I. No Long-Term Service Contract
Required
Halcyon
does not require customers
to commit to any long-term agreement. Customers are billed monthly and
are free
to cancel service at any time.
II. Fair Use of Aegis Software
The
Aegis Security Suite is
meant to provide backup services to the entity (business or individual)
subscribing.
Subscribers may not allow third parties to access their backup space.
Subscribers may not operate a file hosting service with the Aegis
backup
software and may not resell the resources (server disk space and
bandwidth)
that the backup service uses. Subscribers to the Aegis and Aegis Gold
services
are entitled to install and run the Aegis software on a single
computer. Aegis
Administration subscribers are entitled to install and run the Aegis
software
on the number of computers they select in the Aegis Administrative
Console. In
the event of a computer crash (hardware or software failure) a
subscriber may
install the Aegis software on a different computer to allow emergency
access to
backup files. If the original computer is ever repaired and Aegis
software
reinstalled, the Aegis software must be removed from the second
computer.
III. Payment
Establishment
of this service
is dependent upon receipt of payment of stated charges by Halcyon
Computing
Services LLC. Subsequent payments are due every thirty-one days. At the
beginning of a billing cycle a subscriber will be billed the base fee
for that
billing cycle as well as any additional fees accrued during the last
billing
cycle.
IV. Failure to Pay
Halcyon
Computing Services
LLC may temporarily deny or terminate service upon the failure of the
subscriber to pay the charges when due. Such termination or denial will
not
relieve the subscriber of responsibility for the payment of all accrued
charges
and any collection fees.
V. Suspension of Service or
Cancellation
Halcyon
Computing Services
LLC reserves the right to suspend network access to any subscriber if
in the
judgment of Halcyon; the subscriber’s account is the source or target
of a
violation of any of the Terms of Service, or for any other reason which
Halcyon
deems necessary. If inappropriate activity is detected, all accounts of
the
subscriber in question will be deactivated until our investigation is
complete.
Prior notification to the subscriber is not assured. In extreme cases,
law
enforcement will be contacted regarding the activity. The subscriber
may not be
credited for the time the subscriber’s machines were suspended if the
subscriber is found to be at fault.
VI. Data Storage Rights
Subscribers
may not store
data on Halcyon servers that violates any applicable local, state, or
federal
law. This prohibition includes, but is not limited to, data held in
violation
of intellectual property law.
VII. Disclosure to Law
Enformcement
The
Terms of Service
specifically prohibits the use of our service for illegal activities.

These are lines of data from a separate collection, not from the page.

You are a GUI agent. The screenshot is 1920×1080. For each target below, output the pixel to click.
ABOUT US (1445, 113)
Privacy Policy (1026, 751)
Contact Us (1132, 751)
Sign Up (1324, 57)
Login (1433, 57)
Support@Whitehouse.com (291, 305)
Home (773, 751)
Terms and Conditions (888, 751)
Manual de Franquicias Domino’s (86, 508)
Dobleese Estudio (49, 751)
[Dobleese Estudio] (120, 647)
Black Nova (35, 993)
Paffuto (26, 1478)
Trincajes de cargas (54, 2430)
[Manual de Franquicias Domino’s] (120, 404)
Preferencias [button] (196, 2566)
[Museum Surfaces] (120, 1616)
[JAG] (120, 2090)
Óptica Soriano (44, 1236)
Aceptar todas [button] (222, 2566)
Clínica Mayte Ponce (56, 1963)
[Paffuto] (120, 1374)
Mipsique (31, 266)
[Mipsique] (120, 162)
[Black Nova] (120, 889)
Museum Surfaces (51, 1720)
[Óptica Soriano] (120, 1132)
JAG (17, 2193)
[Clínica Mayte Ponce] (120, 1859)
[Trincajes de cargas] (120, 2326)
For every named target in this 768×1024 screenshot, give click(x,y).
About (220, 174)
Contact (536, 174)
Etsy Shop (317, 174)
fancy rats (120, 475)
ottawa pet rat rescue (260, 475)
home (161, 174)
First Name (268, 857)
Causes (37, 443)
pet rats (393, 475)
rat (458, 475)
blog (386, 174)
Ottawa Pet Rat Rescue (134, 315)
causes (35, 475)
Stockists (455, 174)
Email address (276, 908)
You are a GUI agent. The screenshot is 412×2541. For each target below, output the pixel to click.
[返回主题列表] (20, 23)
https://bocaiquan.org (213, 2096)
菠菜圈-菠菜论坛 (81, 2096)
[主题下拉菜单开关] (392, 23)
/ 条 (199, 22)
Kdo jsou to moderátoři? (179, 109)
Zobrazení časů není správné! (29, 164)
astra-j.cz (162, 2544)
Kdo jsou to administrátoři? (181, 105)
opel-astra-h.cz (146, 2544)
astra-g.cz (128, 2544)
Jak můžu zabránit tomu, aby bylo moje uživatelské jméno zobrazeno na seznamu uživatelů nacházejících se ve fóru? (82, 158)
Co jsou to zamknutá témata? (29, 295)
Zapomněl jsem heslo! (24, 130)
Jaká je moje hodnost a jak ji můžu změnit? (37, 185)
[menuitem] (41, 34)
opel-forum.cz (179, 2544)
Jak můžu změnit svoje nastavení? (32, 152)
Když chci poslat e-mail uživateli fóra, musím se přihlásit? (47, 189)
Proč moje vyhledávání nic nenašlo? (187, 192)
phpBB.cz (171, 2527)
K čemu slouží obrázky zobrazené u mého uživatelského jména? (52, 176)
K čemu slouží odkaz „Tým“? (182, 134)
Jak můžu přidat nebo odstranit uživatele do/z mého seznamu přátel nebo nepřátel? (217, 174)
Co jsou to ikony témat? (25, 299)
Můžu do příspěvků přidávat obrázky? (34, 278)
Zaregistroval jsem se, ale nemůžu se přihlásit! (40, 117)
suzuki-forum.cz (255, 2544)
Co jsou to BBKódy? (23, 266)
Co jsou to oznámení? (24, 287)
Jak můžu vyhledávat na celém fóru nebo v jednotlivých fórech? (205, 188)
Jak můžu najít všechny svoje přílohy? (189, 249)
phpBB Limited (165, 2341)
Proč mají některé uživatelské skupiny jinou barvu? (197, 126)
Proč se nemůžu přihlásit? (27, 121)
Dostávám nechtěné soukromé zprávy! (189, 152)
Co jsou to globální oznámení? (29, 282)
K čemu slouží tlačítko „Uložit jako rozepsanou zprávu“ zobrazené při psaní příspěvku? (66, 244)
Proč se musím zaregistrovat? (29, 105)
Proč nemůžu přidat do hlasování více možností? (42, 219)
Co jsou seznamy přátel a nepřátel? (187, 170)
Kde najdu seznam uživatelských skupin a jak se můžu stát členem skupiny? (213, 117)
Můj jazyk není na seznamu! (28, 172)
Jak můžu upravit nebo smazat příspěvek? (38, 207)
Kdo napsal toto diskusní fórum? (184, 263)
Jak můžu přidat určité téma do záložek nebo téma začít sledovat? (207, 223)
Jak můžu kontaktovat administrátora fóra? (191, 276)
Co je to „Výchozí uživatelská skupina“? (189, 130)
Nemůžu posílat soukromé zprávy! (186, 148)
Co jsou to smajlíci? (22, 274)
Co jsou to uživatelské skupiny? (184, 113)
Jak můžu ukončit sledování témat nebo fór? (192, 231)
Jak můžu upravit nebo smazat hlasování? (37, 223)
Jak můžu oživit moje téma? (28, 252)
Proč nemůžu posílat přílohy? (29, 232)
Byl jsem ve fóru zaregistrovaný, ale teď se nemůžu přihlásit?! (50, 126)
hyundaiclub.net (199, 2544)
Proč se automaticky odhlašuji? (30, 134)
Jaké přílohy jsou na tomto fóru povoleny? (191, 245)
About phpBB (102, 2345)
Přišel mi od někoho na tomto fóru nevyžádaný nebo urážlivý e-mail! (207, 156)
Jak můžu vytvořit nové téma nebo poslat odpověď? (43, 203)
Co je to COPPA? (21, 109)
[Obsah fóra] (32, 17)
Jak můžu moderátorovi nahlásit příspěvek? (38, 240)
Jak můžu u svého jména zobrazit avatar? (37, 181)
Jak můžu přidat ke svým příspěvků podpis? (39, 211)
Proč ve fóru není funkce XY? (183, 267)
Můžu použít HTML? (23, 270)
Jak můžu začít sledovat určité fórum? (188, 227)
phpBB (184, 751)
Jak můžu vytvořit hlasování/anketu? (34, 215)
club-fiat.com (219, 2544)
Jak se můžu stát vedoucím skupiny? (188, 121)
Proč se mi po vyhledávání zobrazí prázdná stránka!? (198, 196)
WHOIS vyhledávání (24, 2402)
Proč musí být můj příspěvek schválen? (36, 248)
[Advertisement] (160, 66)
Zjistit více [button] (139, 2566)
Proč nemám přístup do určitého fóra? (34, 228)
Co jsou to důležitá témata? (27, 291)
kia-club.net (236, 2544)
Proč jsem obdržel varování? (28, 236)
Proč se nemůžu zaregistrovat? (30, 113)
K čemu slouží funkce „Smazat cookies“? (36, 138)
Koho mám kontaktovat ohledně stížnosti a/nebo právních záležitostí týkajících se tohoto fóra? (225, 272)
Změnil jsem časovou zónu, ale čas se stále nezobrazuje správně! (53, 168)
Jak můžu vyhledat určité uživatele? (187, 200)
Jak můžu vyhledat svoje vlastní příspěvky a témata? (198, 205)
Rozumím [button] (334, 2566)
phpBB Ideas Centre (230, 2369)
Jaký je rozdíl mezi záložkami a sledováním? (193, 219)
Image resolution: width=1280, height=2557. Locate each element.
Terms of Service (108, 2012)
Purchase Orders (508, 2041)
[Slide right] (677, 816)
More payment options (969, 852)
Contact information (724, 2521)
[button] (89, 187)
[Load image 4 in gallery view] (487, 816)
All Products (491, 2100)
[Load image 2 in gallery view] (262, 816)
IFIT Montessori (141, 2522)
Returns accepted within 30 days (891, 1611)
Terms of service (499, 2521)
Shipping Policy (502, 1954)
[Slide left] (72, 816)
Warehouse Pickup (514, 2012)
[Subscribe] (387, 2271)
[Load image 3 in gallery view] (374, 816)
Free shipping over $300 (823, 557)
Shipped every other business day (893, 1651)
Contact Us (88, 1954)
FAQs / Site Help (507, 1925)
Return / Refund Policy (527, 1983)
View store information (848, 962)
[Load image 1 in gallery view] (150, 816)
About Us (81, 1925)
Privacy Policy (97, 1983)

Therefore, subscribers agree that Halcyon Computing Services LLC may
disclose
any and all subscriber information including account use, account
contents,
etc. to any law enforcement agency that requests such information,
provided they
possess the proper court-approved warrant, without consent or
notification to
the subscriber.
VIII. Indemnification
Each
party (the “Indemnifying
Party”) hereby indemnifies the other party (the “Indemnified Party”),
its
officers, directors, employees and agents, and agrees to defend and
hold them
harmless from and against any and all liability, damage, loss or
expense
(including reasonable attorneys fees) arising from any claim, demand,
action or
proceeding based upon the alleged breach or untruthfulness of any of
the
Indemnifying Party’s representations or warranties, or incurred in the
settlement or avoidance of any such claim, provided, however, that the
Indemnified Party shall give prompt notice to the Indemnifying Party of
the
assertion of any such claims and provided further that Indemnifying
Party shall
have the right to select counsel and control the defense thereof,
subject to
right of the Indemnified Party to participate therein.
VIII. Severability
If any
provision of these
Terms of Service shall be held to be invalid or unenforceable for any
reason,
the remaining provisions shall continue to be valid and enforceable. If
a court
finds that any provision of these Terms of Service is invalid or
unenforceable,
but that by limiting such provision it would become valid and
enforceable, then
such provision shall be deemed to be written, construed, and enforced
as so
limited.
IX. Applicable Law
These Terms
of Service are subject to the governing
laws of the State of Michigan.
Courts of competent jurisdiction in Ann Arbor, Michigan
shall
hear and decide any disputes.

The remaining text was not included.